Amerikanischer Rückzug aus dem Nahen Osten und israelische Annektionspläne

Von
Aus dem Netz

Eine lesenswerte Analyse, wie der amerikanische Rückzug aus dem Nahen Osten und das absehbare Ende westlicher Hegemonie die israelische Sicht auf eine mögliche Annektion von Teilen der Westbank bestimmen:

When Israeli defense planners who support an annexation move talk about a “window of opportunity” in Washington, they mean something larger than the expected end of the Trump presidency. There is a fear that America itself is in retreat, and with it a global order that could be relied upon to ensure some measure of stability and security for a small country like Israel.
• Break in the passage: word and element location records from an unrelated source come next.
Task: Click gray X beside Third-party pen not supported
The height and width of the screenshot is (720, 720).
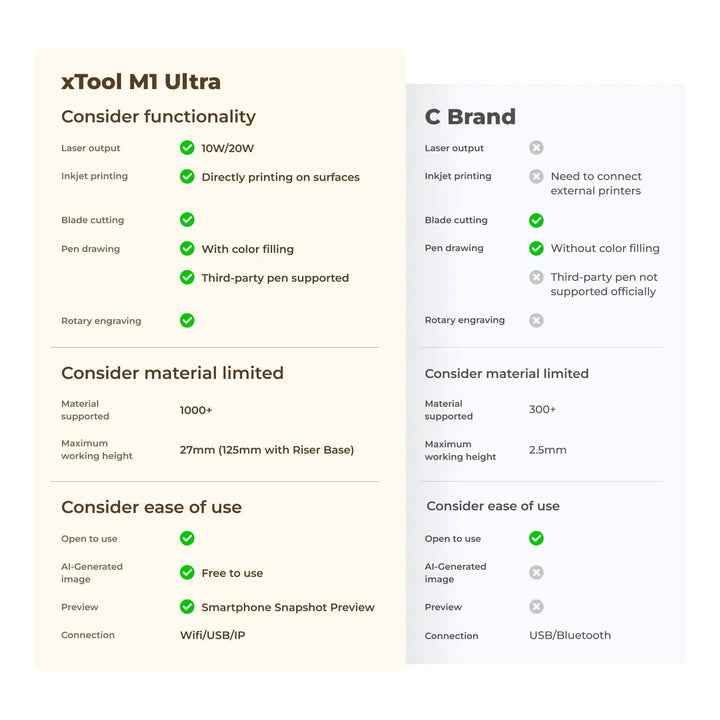Action: [536, 277]
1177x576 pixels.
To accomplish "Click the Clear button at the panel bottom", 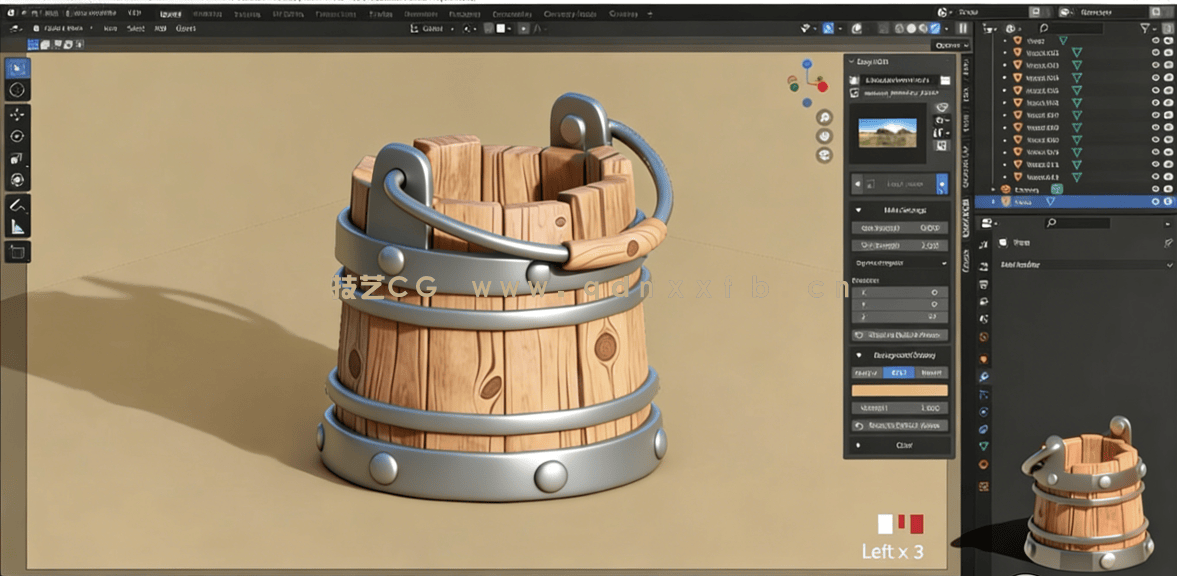I will coord(905,445).
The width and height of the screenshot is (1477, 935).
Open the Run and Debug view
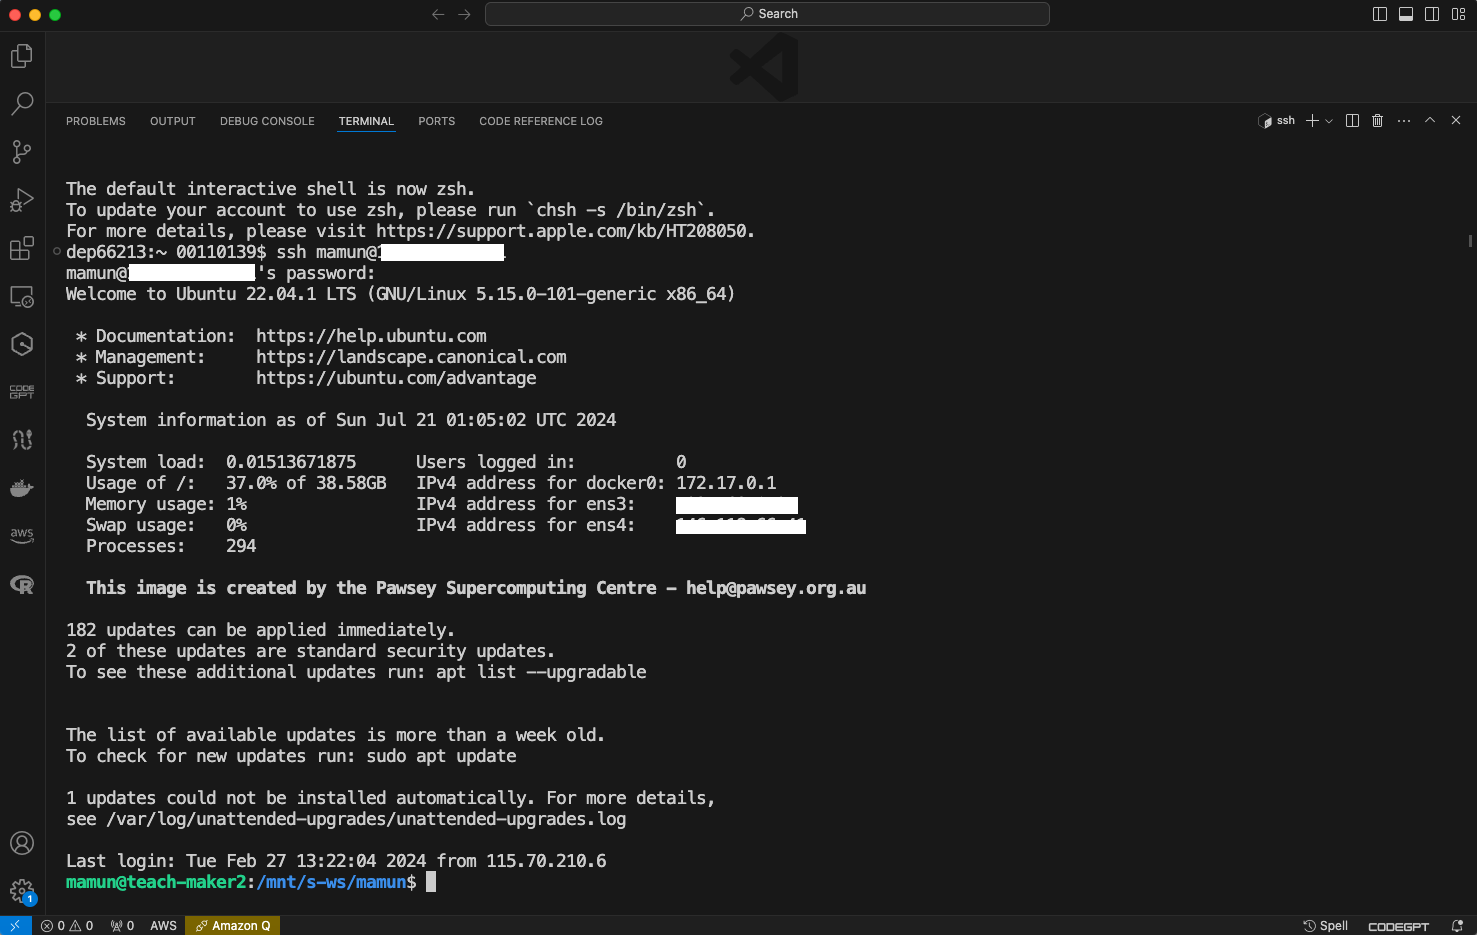pos(22,200)
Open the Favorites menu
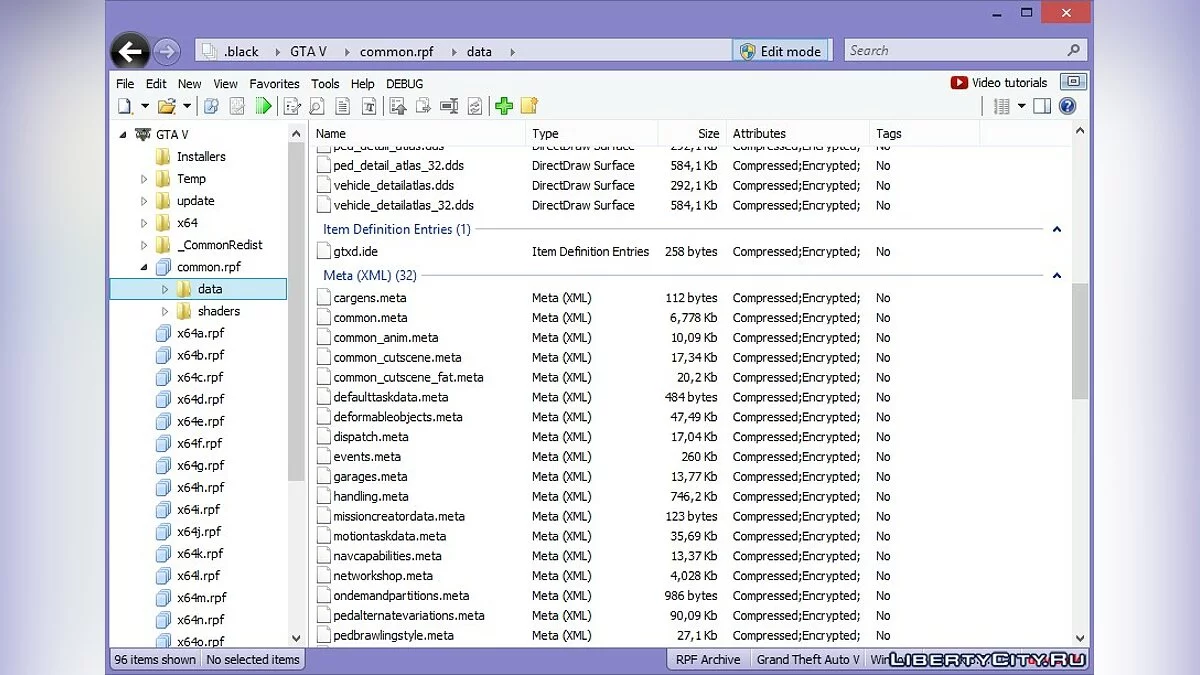The width and height of the screenshot is (1200, 675). (x=274, y=84)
“American hegemony is crumbling before our eyes,” said Dr. Eran Lerman, a prominent conservative defense thinker who supports the annexation plan, when asked by The Times of Israel this week why Netanyahu seemed so bent on the idea. Lerman is a grizzled veteran of such Israeli debates and an important voice in the conservative camp. After 20 years as a top analyst in Israel’s military intelligence directorate, Col. (res.) Lerman became a deputy national security adviser to Netanyahu and the National Security Council’s point man on foreign policy. He is now vice president of the Jerusalem Institute for Strategy and Security (JISS).

It is hard to exaggerate the effect of the sense of American retreat has on Israeli thinking. Even if the rumors of general American decline are exaggerated or premature, Washington’s retreat is more acutely felt in the Middle East because of the American pivot toward the Pacific and the strategic challenge of China. That is, the retreat here — the drawdown of troops and capabilities from the Middle East and Mediterranean and a growing unwillingness to engage and police — is a willful strategic choice. Neither a Republican nor a Democratic administration is likely to re-prioritize the Middle East in the foreseeable future.
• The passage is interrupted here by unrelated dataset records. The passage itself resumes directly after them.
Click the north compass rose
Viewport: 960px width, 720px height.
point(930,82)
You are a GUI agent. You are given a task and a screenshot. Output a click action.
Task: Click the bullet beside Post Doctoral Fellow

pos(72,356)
A great deal of annexation’s downsides amount to possible fallout in international legal and diplomatic forums, from the UN to the European Union to the ICC. A lot of the underlying divide within Israel over the annexation is rooted in the debate about the relevance of those institutions sans American power.
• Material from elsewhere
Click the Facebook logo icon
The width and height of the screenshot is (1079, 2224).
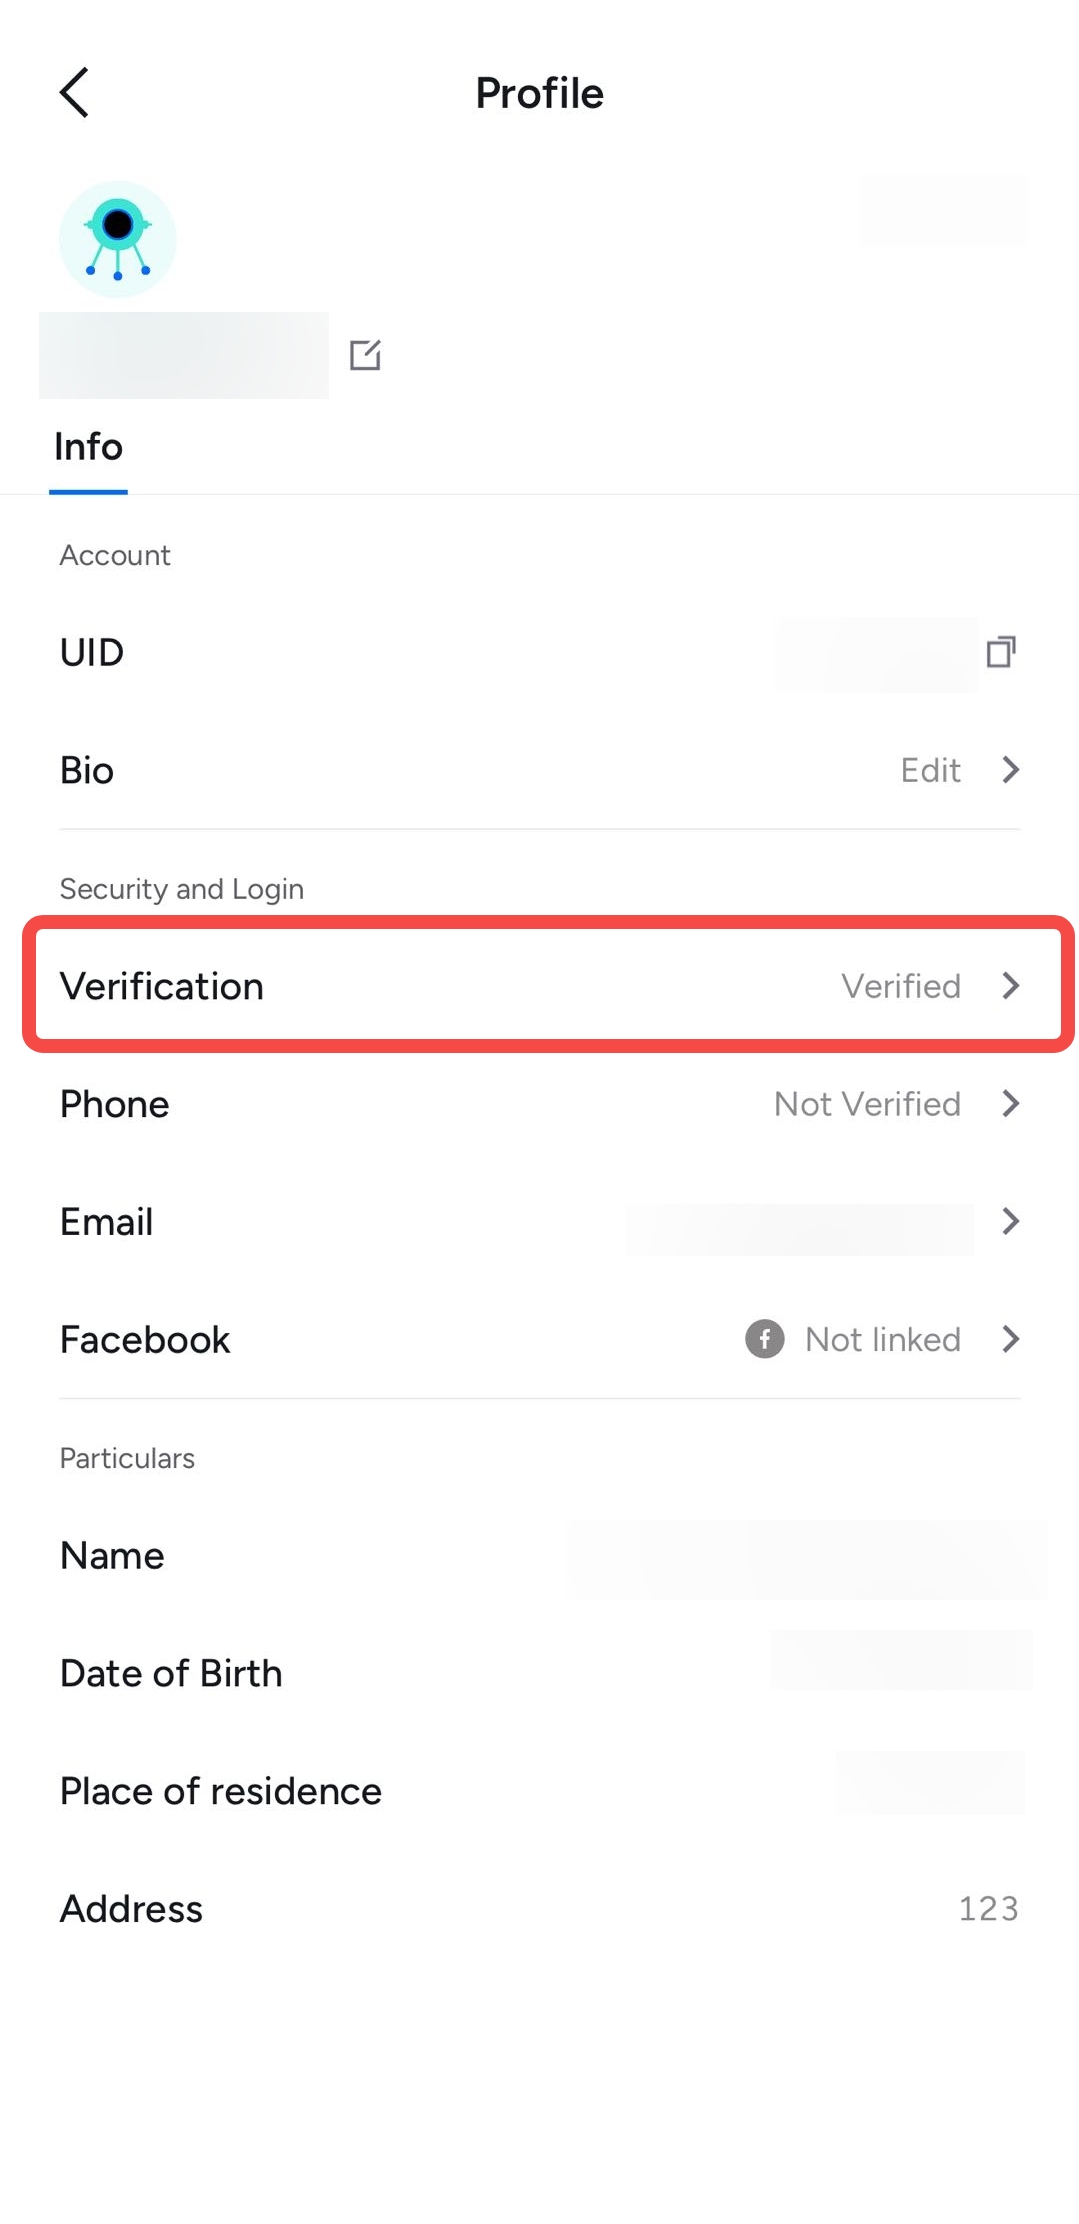pyautogui.click(x=765, y=1339)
As Lerman quipped, the rules that western European states ask Israel to follow “are in force only in western Europe.” The strategic choices Israel faces are not those of France, Germany or Britain.

In broad terms, this skeptical view holds that the global order is shaped by power, and a happy accident of history – the overwhelming power of the United States in the wake of WWII — imposed a thin veneer of moralizing legalisms on an international system still essentially ruled by hard power. That’s just how Americans like to conduct their foreign policy: everything America does in the world must be couched in moral terms.